IWishIWasABaller · 19/01/2025 19:49

Sounds like your family have the full measure of him already ...

Twaddlepip · 19/01/2025 19:49

What an ungrateful shit he is. I’m not surprised you’re hurt.

He’s messed you around with work, telling you don’t need to and then using the fact that you don’t work currently to punish you.

He’s a horrible, horrible man and you are his punching bag. He is vile to you to make himself feel bigger and better. And that makes him, in my eyes, a total cunt.

I hope you get a great job that works for you and you realise life is too short to be with this unpleasant bastard.

Freckles10 · 19/01/2025 19:50

Cornflakes123 · 19/01/2025 19:23

Is there a possibility he could be depressed maybe ?

I think he is but he would never admit it!

OP posts:
Sassybooklover · 19/01/2025 19:51

It does appear that your husband is resenting the fact other people can afford the luxuries in life, and he can't.

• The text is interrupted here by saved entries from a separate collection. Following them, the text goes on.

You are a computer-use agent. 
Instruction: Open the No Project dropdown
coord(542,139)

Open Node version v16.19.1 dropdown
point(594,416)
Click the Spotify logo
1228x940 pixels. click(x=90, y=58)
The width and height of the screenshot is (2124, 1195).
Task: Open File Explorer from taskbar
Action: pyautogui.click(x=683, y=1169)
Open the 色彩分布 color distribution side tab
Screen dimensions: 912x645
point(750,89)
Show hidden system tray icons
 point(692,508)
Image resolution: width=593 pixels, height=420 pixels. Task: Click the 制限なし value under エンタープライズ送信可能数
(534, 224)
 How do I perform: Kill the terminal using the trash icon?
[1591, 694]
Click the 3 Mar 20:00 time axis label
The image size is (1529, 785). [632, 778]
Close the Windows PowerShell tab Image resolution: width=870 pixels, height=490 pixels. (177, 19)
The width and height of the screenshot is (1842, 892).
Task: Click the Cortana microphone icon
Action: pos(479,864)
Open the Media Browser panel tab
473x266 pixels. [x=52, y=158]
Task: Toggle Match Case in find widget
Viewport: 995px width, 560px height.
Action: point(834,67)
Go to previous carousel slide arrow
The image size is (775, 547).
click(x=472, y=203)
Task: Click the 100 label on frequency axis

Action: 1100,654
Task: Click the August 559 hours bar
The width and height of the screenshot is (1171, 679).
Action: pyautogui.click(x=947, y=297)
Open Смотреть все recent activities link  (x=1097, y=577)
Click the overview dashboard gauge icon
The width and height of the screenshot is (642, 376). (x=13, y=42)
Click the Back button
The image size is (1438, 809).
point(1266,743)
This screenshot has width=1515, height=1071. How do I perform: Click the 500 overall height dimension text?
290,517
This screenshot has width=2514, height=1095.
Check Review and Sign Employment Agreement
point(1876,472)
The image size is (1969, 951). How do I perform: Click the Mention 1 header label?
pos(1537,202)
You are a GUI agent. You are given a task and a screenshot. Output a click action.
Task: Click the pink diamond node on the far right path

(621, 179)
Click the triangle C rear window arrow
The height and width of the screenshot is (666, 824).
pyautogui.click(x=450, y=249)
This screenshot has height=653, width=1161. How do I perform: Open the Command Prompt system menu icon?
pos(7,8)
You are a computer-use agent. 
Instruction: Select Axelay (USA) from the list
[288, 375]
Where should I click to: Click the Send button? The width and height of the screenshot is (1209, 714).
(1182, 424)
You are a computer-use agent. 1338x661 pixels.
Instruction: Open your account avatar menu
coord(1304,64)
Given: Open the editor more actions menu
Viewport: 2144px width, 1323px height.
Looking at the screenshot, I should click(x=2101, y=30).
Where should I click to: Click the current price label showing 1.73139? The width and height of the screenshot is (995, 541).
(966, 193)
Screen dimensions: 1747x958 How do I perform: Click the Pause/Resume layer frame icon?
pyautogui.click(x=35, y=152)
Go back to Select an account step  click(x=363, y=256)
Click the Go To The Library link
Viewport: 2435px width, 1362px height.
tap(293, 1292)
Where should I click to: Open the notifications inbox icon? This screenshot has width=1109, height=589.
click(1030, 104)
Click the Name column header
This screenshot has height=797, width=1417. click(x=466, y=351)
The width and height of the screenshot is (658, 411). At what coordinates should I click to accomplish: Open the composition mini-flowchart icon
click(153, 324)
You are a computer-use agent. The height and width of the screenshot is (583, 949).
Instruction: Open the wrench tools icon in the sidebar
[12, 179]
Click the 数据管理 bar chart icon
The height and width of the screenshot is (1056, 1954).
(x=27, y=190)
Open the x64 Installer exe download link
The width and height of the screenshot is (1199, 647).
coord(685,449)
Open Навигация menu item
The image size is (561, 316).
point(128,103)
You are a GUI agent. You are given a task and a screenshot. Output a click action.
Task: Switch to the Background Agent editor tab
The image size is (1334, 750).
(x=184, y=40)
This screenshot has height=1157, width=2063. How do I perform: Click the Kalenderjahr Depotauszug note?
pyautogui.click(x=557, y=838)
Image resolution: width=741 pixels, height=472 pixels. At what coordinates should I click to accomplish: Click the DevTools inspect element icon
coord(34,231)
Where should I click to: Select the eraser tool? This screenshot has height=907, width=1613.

He's clearly resenting you being at home and him working full-time. Never mind that you are doing the laundry, cleaning, cooking, helping with homework, school runs, nursery runs etc. So he can come home to a meal, a clean home and clean clothes to wear, seems to be lost on him. He's ungrateful. You both agreed for you to stay at home after the birth of your second child. It seems he's now changed his mind? He can't have it both ways - you working and doing all the household chores/majority share in parenting! If he wants you working part-time or full-time, then he will need to help you with the rest of the every day chores at home. My guess is that he won't want to do that. What he actually wants is his cake and to eat it! As for the 40th birthday celebrations - you both agreed an expensive holiday wasn't something you could afford. Has he any idea how expensive Iceland is??!! It's not a cheap weekend away!! You organise something within budget, but that's not good enough. He's an ungrateful shit, and should be ashamed of himself.